As I've stated in previous years, I don't do "winners and losers," a fool's exercise in the baseball draft. Instead, I tell you what I liked and didn't like for each team, and highlight players of note. To see the full Draft Tracker for Rounds 1-10, click here. I've also added a few players taken after the 10th round if they're notable and I think there's a reasonable chance they'll sign.
A few relevant notes:
• The number in parentheses indicates the round in which that player was selected.
• When I refer to "my rankings," I'm referring to my Big Board, my top 100 draft prospects, which can be found here.
• I also wrote about the highlights of Round 1 and Round 2, and Eric Longenhagen had pick-by-pick analysis of Round 1 through the competitive balance Round A, then round-by-round analysis of Rounds 2-10.
• If we have scouting profiles of the player mentioned, his name will link to his profile, written by Eric Longenhagen.
• We use the 20-80 grading scale for all MLB prospects.
Arizona DiamondbacksThe Diamondbacks gave up their first-round pick to sign Zack Greinke, so their first selection was in the comp round, where they took athletic 20-year-old outfielder Anfernee Grier (1A), who started out the spring on fire for Auburn but began to struggle when they started playing conference opponents. He can play center and can run well, but he really has a hard time with quality breaking stuff. … Canadian catcher Andrew Yerzy (2) seemed like a big reach, as his swing doesn't work well -- he comes down at the ball and his bat is often flat through contact -- and his only real defensive asset behind the plate is his arm.

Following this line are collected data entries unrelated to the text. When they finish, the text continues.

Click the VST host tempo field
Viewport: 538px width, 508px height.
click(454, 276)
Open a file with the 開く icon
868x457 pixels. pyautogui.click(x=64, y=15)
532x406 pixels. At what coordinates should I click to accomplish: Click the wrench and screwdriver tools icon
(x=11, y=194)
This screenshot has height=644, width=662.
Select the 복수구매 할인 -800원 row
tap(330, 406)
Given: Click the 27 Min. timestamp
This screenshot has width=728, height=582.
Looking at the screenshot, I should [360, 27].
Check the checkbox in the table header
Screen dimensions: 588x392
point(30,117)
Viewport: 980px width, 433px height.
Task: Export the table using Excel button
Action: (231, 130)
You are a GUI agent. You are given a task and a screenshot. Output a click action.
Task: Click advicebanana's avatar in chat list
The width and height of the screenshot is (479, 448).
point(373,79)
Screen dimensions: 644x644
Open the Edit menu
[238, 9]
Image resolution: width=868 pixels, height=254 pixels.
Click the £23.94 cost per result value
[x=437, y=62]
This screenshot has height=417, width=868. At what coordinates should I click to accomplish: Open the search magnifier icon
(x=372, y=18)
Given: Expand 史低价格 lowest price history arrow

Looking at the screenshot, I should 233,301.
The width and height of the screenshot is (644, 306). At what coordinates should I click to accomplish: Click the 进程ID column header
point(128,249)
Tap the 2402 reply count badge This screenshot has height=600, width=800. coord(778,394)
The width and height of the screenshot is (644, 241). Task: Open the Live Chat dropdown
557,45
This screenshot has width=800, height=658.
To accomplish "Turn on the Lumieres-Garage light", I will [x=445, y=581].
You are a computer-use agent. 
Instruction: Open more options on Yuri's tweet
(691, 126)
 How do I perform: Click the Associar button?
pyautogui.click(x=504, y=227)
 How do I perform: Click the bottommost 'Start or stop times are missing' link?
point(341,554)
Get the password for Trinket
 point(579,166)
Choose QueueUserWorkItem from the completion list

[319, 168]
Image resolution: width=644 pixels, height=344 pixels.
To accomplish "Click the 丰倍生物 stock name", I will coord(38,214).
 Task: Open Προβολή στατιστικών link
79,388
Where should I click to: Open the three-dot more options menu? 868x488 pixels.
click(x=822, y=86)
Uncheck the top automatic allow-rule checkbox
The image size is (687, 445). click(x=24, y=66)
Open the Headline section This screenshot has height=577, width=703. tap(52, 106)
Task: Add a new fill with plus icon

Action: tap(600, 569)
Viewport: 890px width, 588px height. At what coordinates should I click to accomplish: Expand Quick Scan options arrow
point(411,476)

Rice pitcher Jon Duplantier (3) had Day 1 ability, from stuff to athleticism to body, but he missed all of 2015 with a sore shoulder and then was overworked by Rice this year (shocker!), especially in the Conference USA tournament, which scared some teams off. If he stays healthy, though, this could be their best pick of the year. … Right-hander Curtis Taylor (4) from the University of British Columbia, which has produced a lot of draft picks but only one big leaguer in Jeff Francis, is up to 96 mph with some spin but is crude as a pitcher right now; he won't turn 21 for a few more weeks. … Joey Rose (5) is a bad-bodied third baseman with power from Toms River, New Jersey, whom scouts expected to end up at Oklahoma State. … Palm Beach State College lefty Mack Lemieux (6) is an interesting project, a southpaw with the arm strength to get to 92-93 and feel for a curveball, but also a very crude delivery; he lands hard and cuts himself off and could have a lot more upside once pro coaches teach him a more fluid, repeatable delivery. … Texas Tech outfielder Stephen Smith (10) is a good performance pick but is probably a 'tweener in the end, lacking the speed for center or the power to play every day in a corner spot.